多くのスウェーデン語絵本を扱うリッラ・カッテンが、自分たちで実際に読んだスウェーデン語絵本を紹介します。目標はとりあえず100冊です。お店では扱わない作品、または絶版の作品もあるために入手が難しい絵本も含みますがご容赦ください。

1973年発表

Ur en kos dagbokあるウシの日記より

作:Beppe Wolgers/絵:Olof Landström

退屈そうな毎日を牛舎で過ごしている一頭のウシ。特に名前がついているわけではないのですが、彼女がつけている日記がテーマになった絵本です。やる気のない日記の内容とオーロフ・ランドストルム(Olof Landström)の描くやる気のない絵がマッチしています。

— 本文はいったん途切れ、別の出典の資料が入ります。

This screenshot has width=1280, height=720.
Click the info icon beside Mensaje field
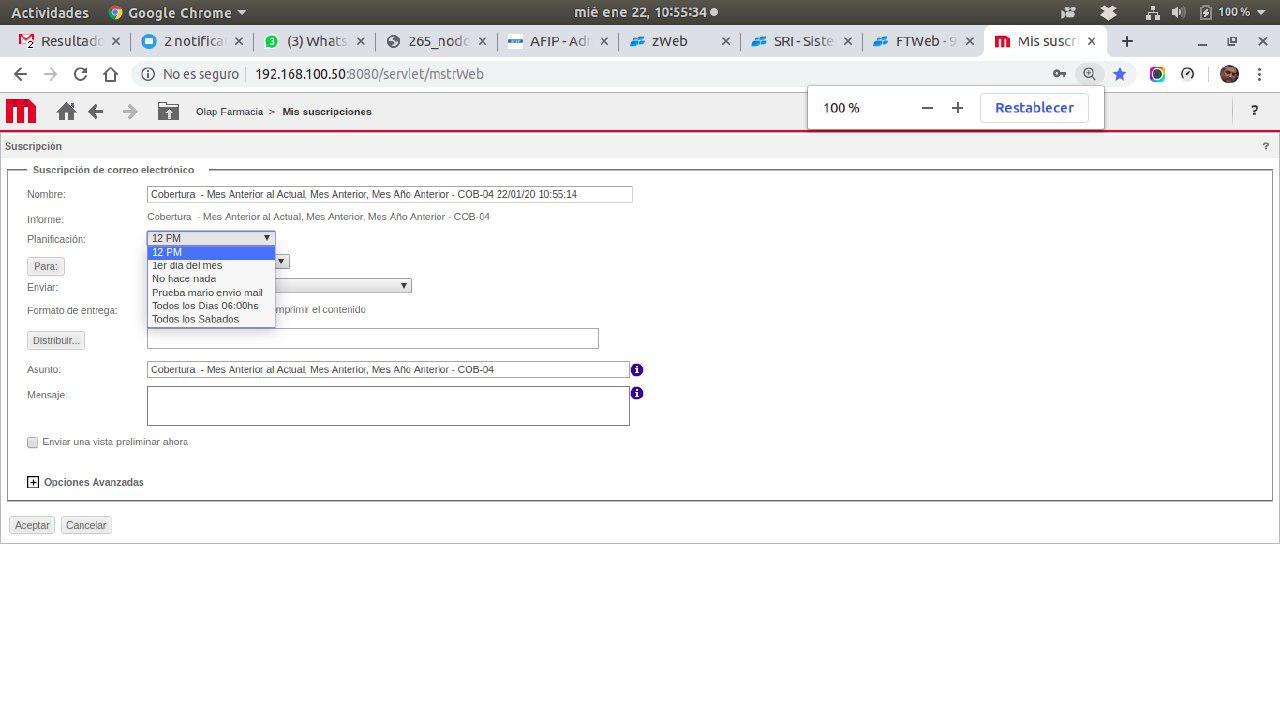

「11月10日 起きる。ワラをはむ。2本ほどワラが残る。マイロスを見ると今日もお決まりの場所に立ちすくしている…」

冒頭はこのような代わり映えのない日常の描写が数日ほど続きますが、やがてその日記の内容は日常の世界からかけ離れていくことに。牧草を食べていたはずが、いつのまにか川の流れに身をまかせ、街に流れ着くと人間さながらの生活を楽しむようになっていきます。

はたしてこれは一匹のウシの空想なのか現実なのか。ストーリーの行間の余白がほどよくとられた物語で、読み手によってその行間をどのように埋めるのかが問われる絵本です。